Aucune mention des observations de PAN par des scientifiques ou de cas instrumentés

Mellon, ChrisMellon, Chris: The Debrief, avril 2024

L'AARO ne mentionne nulle part que de nombreux scientifiques, dont des government scientists, astronomers, physicists, and others have personally seen UFOs, some obtaining instrument data and photos. AARO never mentions unclassified instrument tracking of UAP in the Blue Book files and other Air Force declassified records (AARO can’t claim that released sensor data is “classified”).

No mention that 14 Unexplained UFO cases in the hostile Air Force University of Colorado “scientific study of UFOs” were photographed and confirmed by the Smithsonian Prairie Network scientific meteor-tracking cameras (another 6 caught on meteor cameras were IFOs). The Colorado study tried to bury it in its infamous Condon Report, but it’s identifiable if one looks at and studies the summary data table with skewed and misleading definitions.

Army UAP Tracking Network Record AARO Missed Finding in the Blue Book Files, March 6-8, 1949 (Site B Nuclear Weapons Stockpile, Killeen Base, Camp Hood, Texas). Later cases included triangulations of speed, size, and altitude data on UAP.
Army UAP Tracking Network Record AARO Missed Finding in the Blue Book Files, March 6-8, 1949 (Site B Nuclear Weapons    Stockpile, Killeen Base, Camp Hood, Texas). Later cases included triangulations of speed, size, and altitude data on    UAP.

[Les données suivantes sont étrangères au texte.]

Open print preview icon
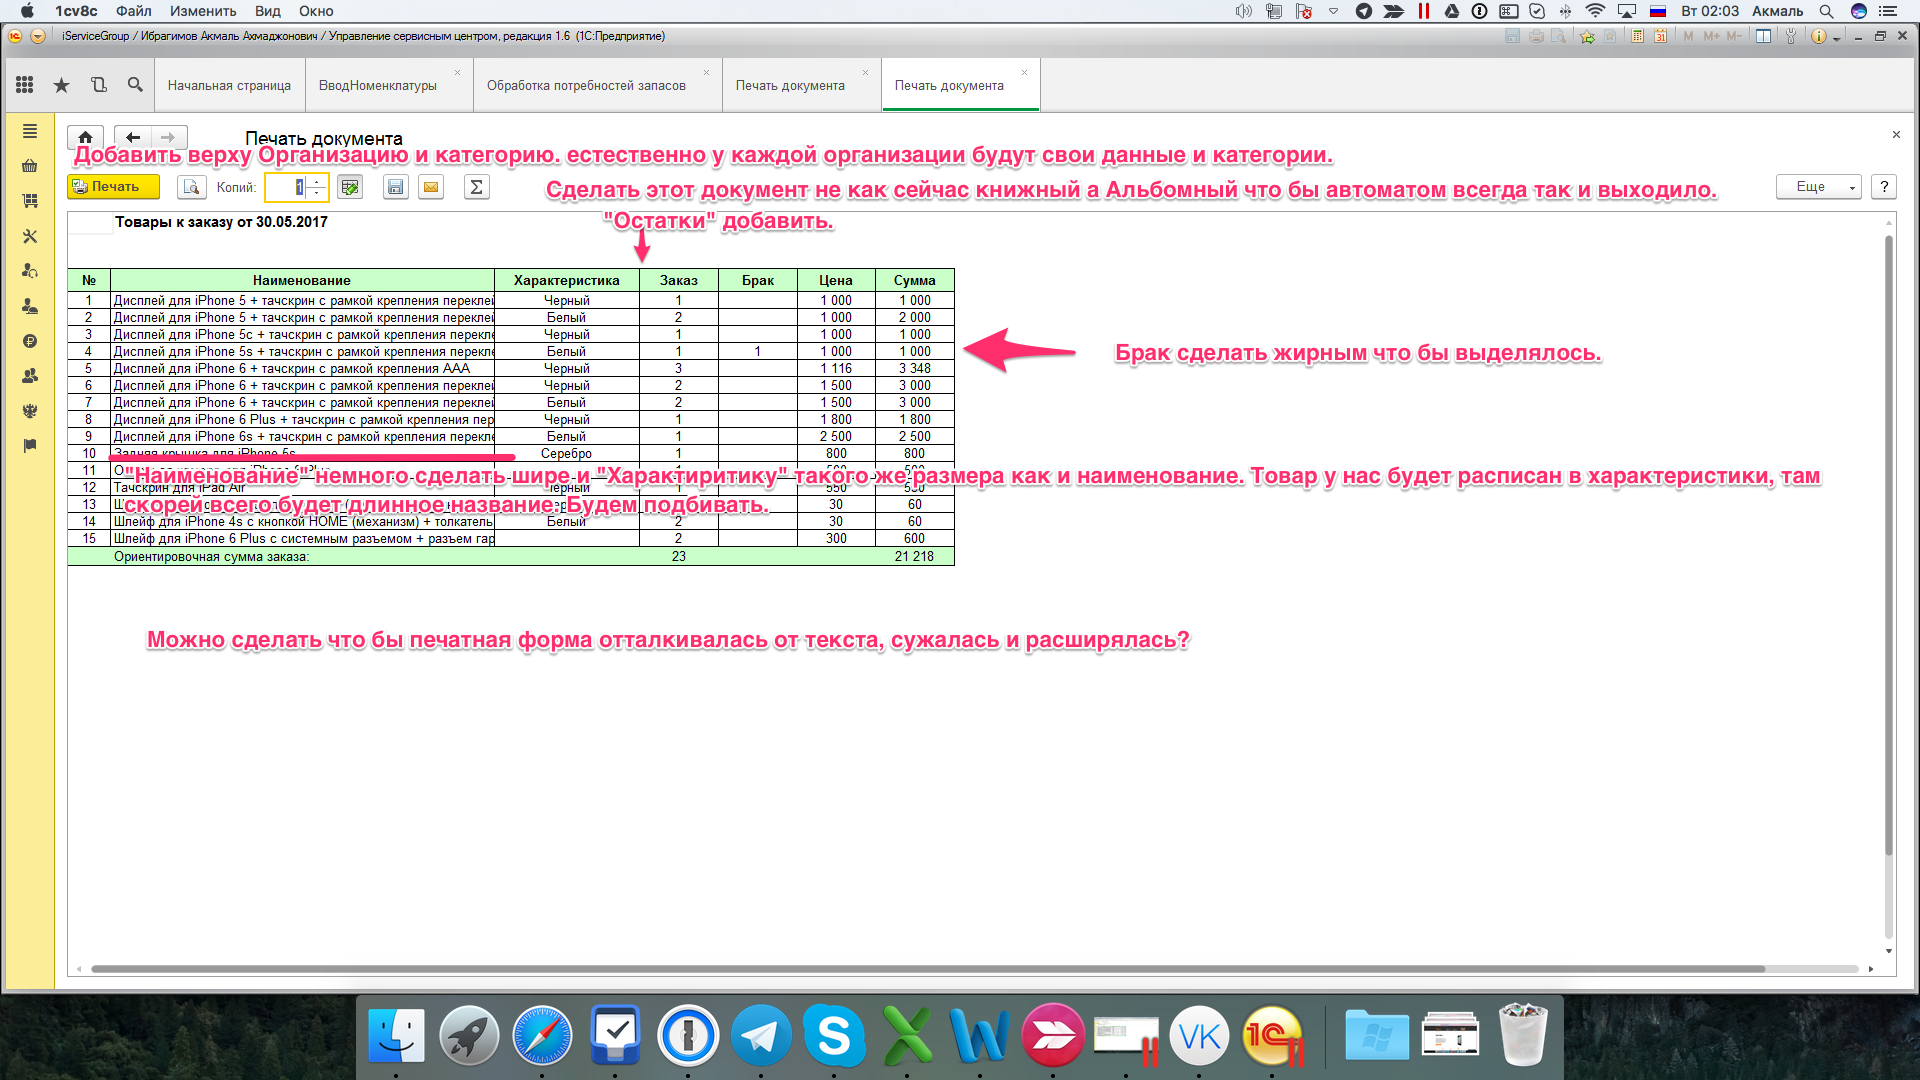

It appears AARO didn’t look. Another scientist UAP instrument detection by airglow scanning photometer is also an Unexplained UFO in the Condon Report, which concealed the fact that an embarrassing 34% of its cases ended up Unexplained (as mentioned above).

The Air Force set up UAP tracking networks in South Vietnam with multiple sensor systems during the war in 1968-70, as revealed in many declassified military histories (mentioned before). But AARO seems ignorant of it.